Here’s what People Data Labs says about themselves:
“People Data Labs builds people data. Use our dataset of 1.5 billion unique person profiles to build products, enrich person profiles, power predictive modeling/AI, analysis, and more. We work with technical teams as their engineering focused people data partner.”
And here is what they have and will sell to anyone who pays them, according to them:
- Over 1.5 Billion unique people, including close to 260 million in the US.
- Over 1 billion personal email addresses. Work email for 70%+ decision makers in the US, UK, and Canada.
- Over 420 million linkedin urls
- Over 1 billion facebook urls and ids.
- 400 million+ phone numbers. 200 million+ US-based valid cell phone numbers.
This data was found on an Elasticsearch server. Elasticsearch allows you to “store, search, and analyze” data. The Elasticsearch server, with those 4billion records, and all that data, was completely open and unsecured – no password or other authentication was needed to access all of that data.
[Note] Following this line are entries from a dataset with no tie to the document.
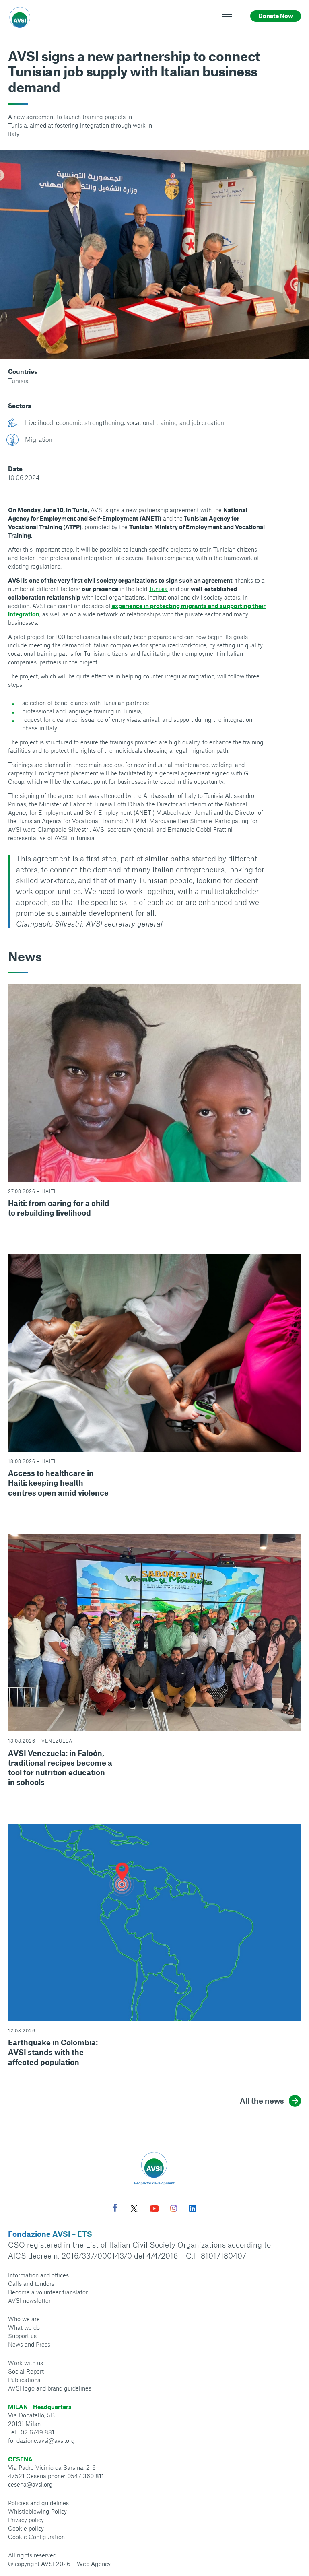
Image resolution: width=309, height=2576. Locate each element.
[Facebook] (115, 2209)
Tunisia (18, 380)
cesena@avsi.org (30, 2484)
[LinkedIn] (192, 2209)
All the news (262, 2100)
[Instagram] (173, 2209)
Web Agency (94, 2563)
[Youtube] (154, 2209)
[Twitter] (134, 2209)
HaveIBeenPwned Notification of PDL and Elasticsearch Breach
All of this was discovered by security researcher Vinny Troia, over at Data Viper. According to Troia, “The discovered Elasticsearch server containing all of the information was unprotected and accessible via web browser at http://126.96.36.199:9200. No password or authentication of any kind was needed to access or download all of the data.”
To further complicate things, the Elasticsearch server was set up in the Google cloud.
But wait, there’s more. Because Troia discovered the data of a second “data enrichment” company on that same Elasticsearch server. That company is OxyData.io, who offers “In-Depth Data on People and Companies”, boasting “Finally, an easy way to get business data whenever you need it.”
Now, here is where it gets even more interesting. Both PDL and OxyData deny ownership of the server. That means, as Troia deduces, that either the data was stolen from both companies and stashed on the Elasticsearch server, or a customer of one or both companies misappropriated it, and stored it on the Elasticsearch server, completely unprotected.
So, where does the liability rest for this breach? PDL? They say it isn’t their server, and that they didn’t put their data there. Ditto Oxydata. Is Elasticsearch responsible? Google for hosting the Elasticsearch server?
We’ll probably never know, and it’s likely that, at the end of the day, nobody will be held accountable. And this is why lawmakers have introduced the Federal Online Privacy Act (finally), and why so many states have introduced their own online privacy laws in the meantime.